When five major unions riled the labor movement two years ago by announcing they were splitting off from the AFL-CIO, they explained the move by saying they wanted to focus less on political and lobbying activities and more on organizing.

So it struck some as odd this year that Frank Clemente, a former Public Citizen strategist who originally joined the breakaway group to help it develop issue campaigns, registered to lobby for it.

Leaders of the group, known as Change to Win, apparently agreed. Just four months after Clemente filed his first lobbying report, they let him go and shuttered the department he was hired to lead.

“Change to Win has re-organized its work on public policy and legislative issues and it no longer has an Issue Campaigns Department, which I directed,” Clemente wrote in an e-mail to colleagues on Friday, his last day on the job.

TJ Michels, a coalition spokeswoman, put a different spin on the situation.

The group, she said, “has not eliminated its legislative program at all. All of our legislative work has been done by Change to Win unions and our affiliates. We’re an organizing partnership.”

She said the coalition will take stands on issues whenever its members are in agreement.

But others close to the group said the decision to close what was emerging as a centralized lobbying operation points up major policy differences that persist among member unions, which have grown to seven — and an ongoing effort to refine its mission.

“Frank’s job was a very difficult thing to do,” said one lobbyist with a member union. “One of the tricky things about Change to Win, on the legislative front, is that we often come at things from seven different directions.”

The coalition was founded with major fault lines among its members on some policy matters already established. The International Brotherhood of Teamsters, for example, had aggressively backed a White House push to open the Arctic National Wildlife Refuge to oil drilling, while the Service Employees International Union opposed it. And while the SEIU emerged as a vocal critic of President Bush’s plans to overhaul Social Security during the previous Congress, the Teamsters were largely quiet on the issue.

Immigration reform has been a continuing point of division. The SEIU and UNITE-HERE, a garment, hotel and restaurant workers union, largely have backed immigration reform efforts, seeing the influx of foreign workers as a rich source of potential new members. For other Change to Win unions — including United Food and Commercial Workers and the Laborers’ International Union of North America — immigrants threaten the jobs and benefits of their already-embattled ranks.

The debate over health care reform also has posed challenges to coalition unity on Capitol Hill. While the SEIU seeks an alternative to employer-supplied health care, most in the labor movement want to work within the bounds of the current system.

Change to Win founders formed the group by agreeing to disagree on some policy matters. Where they were of like mind, and said they wanted to focus, was on the need to revitalize a sputtering labor movement by bringing new workers into a movement that now represents just 8 percent of private-sector employees. The only guaranteed point of consensus on Capitol Hill, then, would be on proposals aimed at easing labor organizing efforts, such as the Employee Free Choice Act.
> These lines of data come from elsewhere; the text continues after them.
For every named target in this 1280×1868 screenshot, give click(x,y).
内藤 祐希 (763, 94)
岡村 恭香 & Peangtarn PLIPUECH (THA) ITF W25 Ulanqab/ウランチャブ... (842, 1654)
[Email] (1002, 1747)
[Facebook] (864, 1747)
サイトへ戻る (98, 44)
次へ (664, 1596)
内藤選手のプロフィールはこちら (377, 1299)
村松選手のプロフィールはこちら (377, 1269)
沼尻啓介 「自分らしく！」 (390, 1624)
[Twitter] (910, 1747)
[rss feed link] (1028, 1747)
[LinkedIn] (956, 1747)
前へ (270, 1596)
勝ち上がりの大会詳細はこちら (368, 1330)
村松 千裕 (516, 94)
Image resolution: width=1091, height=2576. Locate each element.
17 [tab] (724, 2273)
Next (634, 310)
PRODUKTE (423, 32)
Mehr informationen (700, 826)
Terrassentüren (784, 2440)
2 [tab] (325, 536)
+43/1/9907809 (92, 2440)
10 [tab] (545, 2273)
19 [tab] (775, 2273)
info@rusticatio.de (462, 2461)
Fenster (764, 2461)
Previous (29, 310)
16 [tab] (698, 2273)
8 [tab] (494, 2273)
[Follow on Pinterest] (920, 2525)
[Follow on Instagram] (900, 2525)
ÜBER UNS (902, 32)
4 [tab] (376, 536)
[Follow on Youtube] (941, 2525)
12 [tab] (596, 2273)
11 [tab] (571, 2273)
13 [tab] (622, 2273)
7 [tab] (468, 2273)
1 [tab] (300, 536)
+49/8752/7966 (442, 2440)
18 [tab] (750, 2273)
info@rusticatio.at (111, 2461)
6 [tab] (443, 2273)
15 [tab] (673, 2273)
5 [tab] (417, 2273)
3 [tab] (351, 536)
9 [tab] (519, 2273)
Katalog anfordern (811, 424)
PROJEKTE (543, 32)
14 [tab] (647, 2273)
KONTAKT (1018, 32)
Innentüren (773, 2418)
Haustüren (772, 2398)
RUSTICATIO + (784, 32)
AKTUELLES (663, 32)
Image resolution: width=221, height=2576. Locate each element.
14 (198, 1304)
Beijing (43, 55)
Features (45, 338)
Sources close to the issue said Clemente’s role was never clearly defined. When he joined the group in March of last year, a coalition release said he would “help build long-range campaigns on health care reform, retirement security, and other key issues of concern to working families.”

According to one labor source, Clemente “facilitated communications among the affiliates, but he was not meant to be running a legislative operation. It was unclear what, exactly, the range of his portfolio was.”

Clemente organized a Monday morning conference call for the top lobbyists in the member unions and a biweekly Friday lunch, sources said. But with no clear mandate, his function drifted.

He registered to lobby for the group in February, listing the Employee Free Choice Act and minimum-wage legislation as his specific areas of focus, but also predicted work on labor, health care, immigration, retirement and trade issues, according to Senate filings.

Deborah Chalfie, his deputy, also registered. She is likely to continue with the coalition in its communications shop.